[Saved data entries]
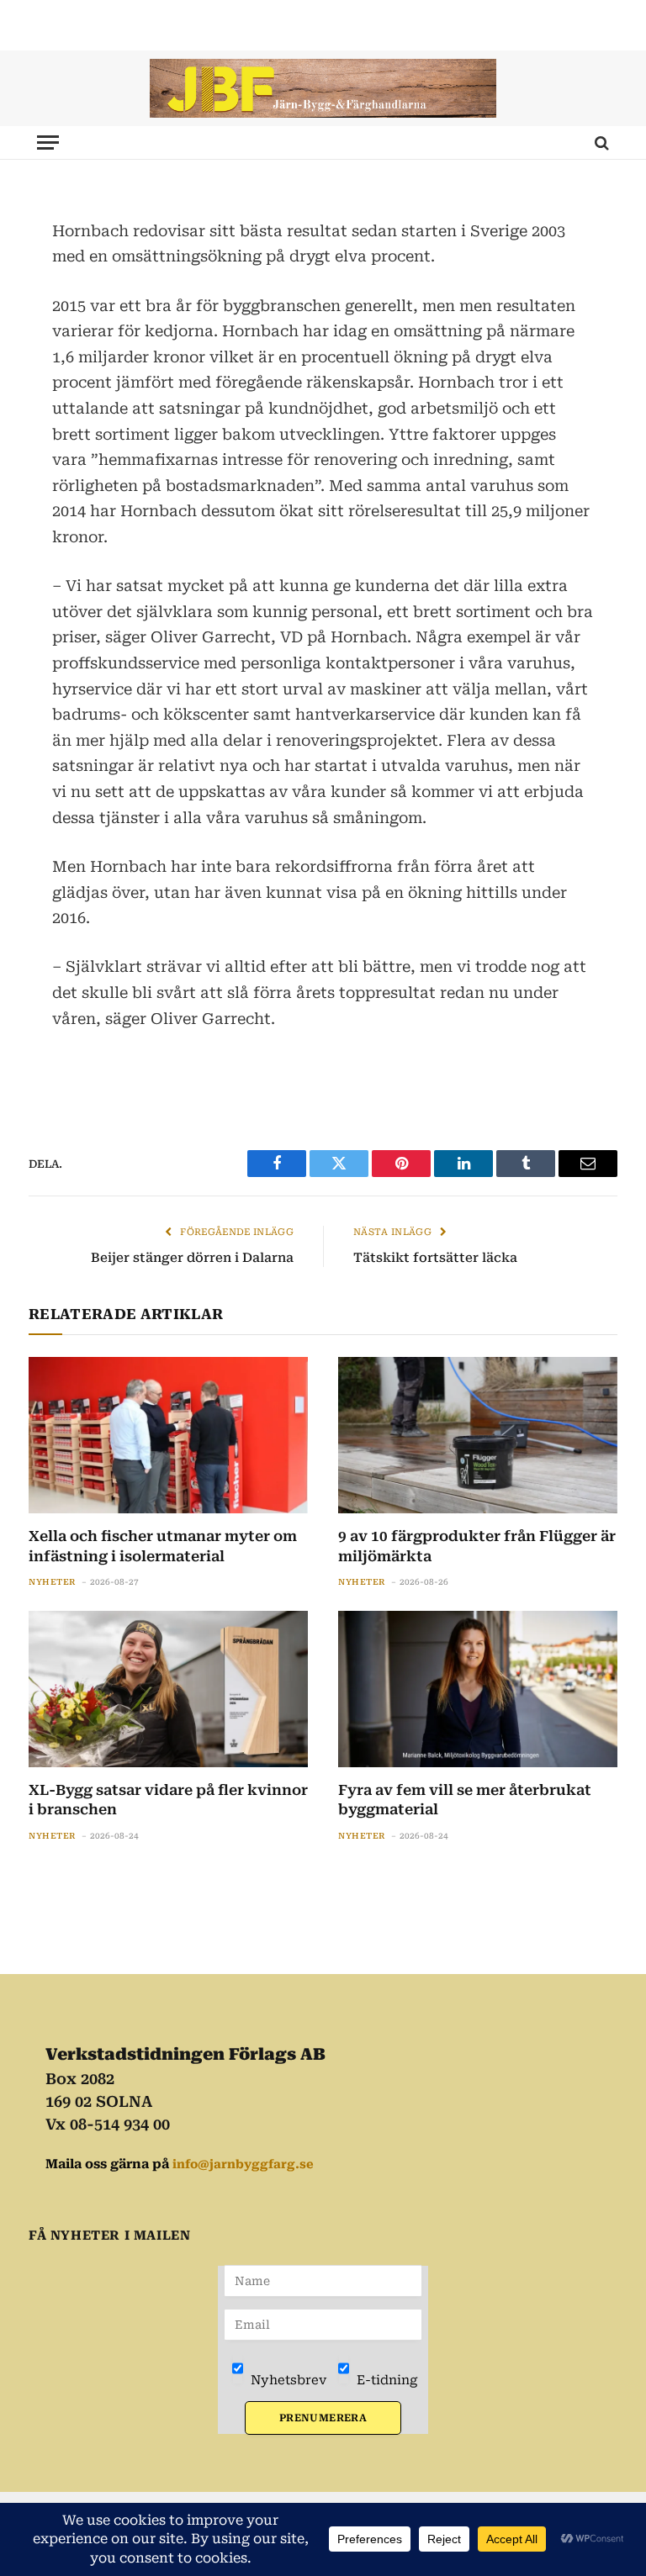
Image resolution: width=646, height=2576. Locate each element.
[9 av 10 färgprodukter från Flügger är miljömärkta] (477, 1435)
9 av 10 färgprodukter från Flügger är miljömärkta (477, 1546)
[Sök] (600, 142)
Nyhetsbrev (286, 2380)
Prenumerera (323, 2418)
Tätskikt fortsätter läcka (435, 1257)
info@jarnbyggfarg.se (243, 2164)
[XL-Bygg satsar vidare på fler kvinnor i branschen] (168, 1689)
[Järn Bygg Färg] (323, 88)
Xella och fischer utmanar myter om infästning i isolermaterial (163, 1546)
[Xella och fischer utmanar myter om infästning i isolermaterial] (168, 1435)
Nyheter (52, 1581)
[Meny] (48, 142)
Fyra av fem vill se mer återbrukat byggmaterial (464, 1800)
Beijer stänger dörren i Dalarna (192, 1257)
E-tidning (385, 2380)
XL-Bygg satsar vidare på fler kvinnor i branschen (168, 1800)
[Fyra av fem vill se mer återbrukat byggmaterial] (477, 1689)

[Work instructions]
What is needed is the exact run of lines from the start of the data through the line with "[Järn Bygg Färg] (323, 88)", both ends included, minus the pictures.

[Task result]
Image resolution: width=646, height=2576. Locate each element.
[9 av 10 färgprodukter från Flügger är miljömärkta] (477, 1435)
9 av 10 färgprodukter från Flügger är miljömärkta (477, 1546)
[Sök] (600, 142)
Nyhetsbrev (286, 2380)
Prenumerera (323, 2418)
Tätskikt fortsätter läcka (435, 1257)
info@jarnbyggfarg.se (243, 2164)
[XL-Bygg satsar vidare på fler kvinnor i branschen] (168, 1689)
[Järn Bygg Färg] (323, 88)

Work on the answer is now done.